Could you render the whole listing below as a numbered list, skipping blank lines and leaving the pictures out?

************

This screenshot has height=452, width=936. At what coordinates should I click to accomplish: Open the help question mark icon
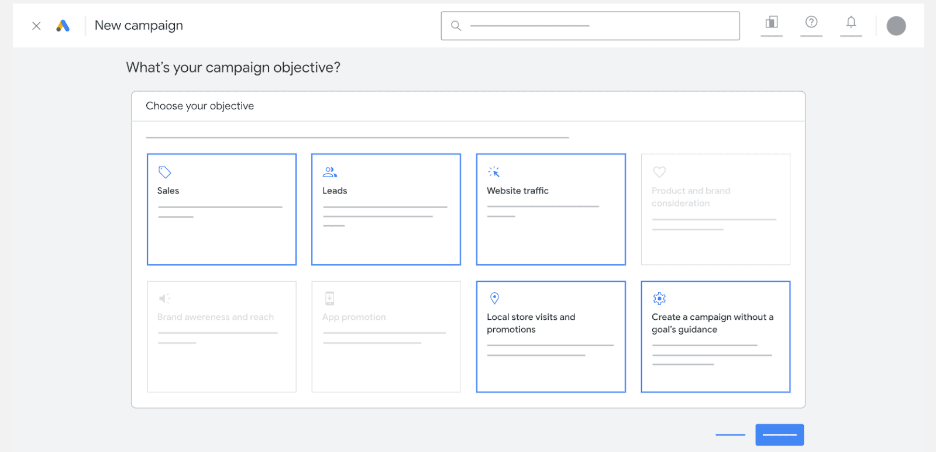[811, 22]
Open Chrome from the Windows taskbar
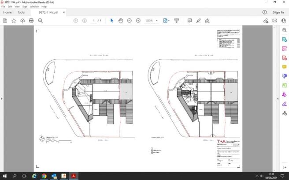The width and height of the screenshot is (289, 180). (44, 176)
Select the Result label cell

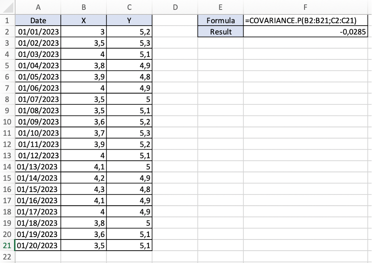[x=221, y=32]

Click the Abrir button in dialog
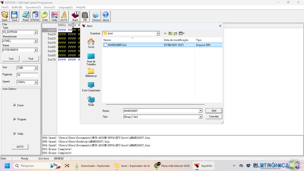pos(214,111)
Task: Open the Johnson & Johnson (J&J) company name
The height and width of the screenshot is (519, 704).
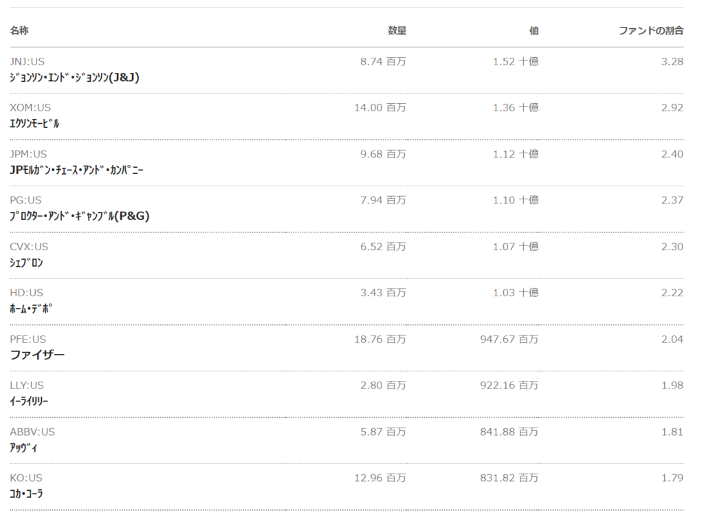Action: click(74, 78)
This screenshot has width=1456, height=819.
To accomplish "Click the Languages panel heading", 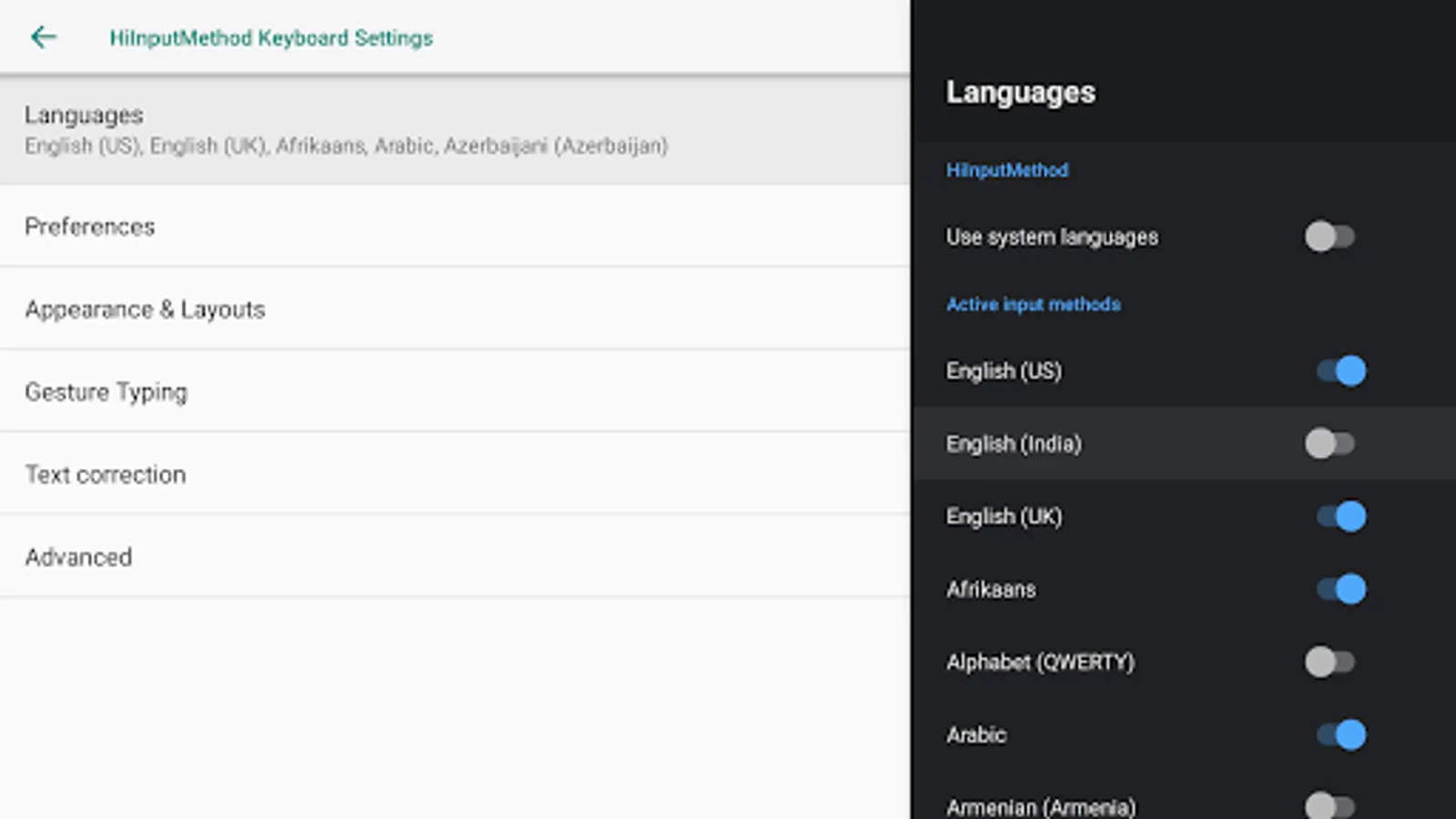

************

**The response**
1. This screenshot has height=452, width=936. At what coordinates should I click to accomplish: Open the help question mark icon
2. [811, 22]
3. Open Chrome from the Windows taskbar
4. The width and height of the screenshot is (289, 180). (44, 176)
5. Select the Result label cell
6. [x=221, y=32]
7. Click the Abrir button in dialog
8. pos(214,111)
9. Task: Open the Johnson & Johnson (J&J) company name
10. The height and width of the screenshot is (519, 704).
11. Action: click(74, 78)
12. This screenshot has width=1456, height=819.
13. To accomplish "Click the Languages panel heading", 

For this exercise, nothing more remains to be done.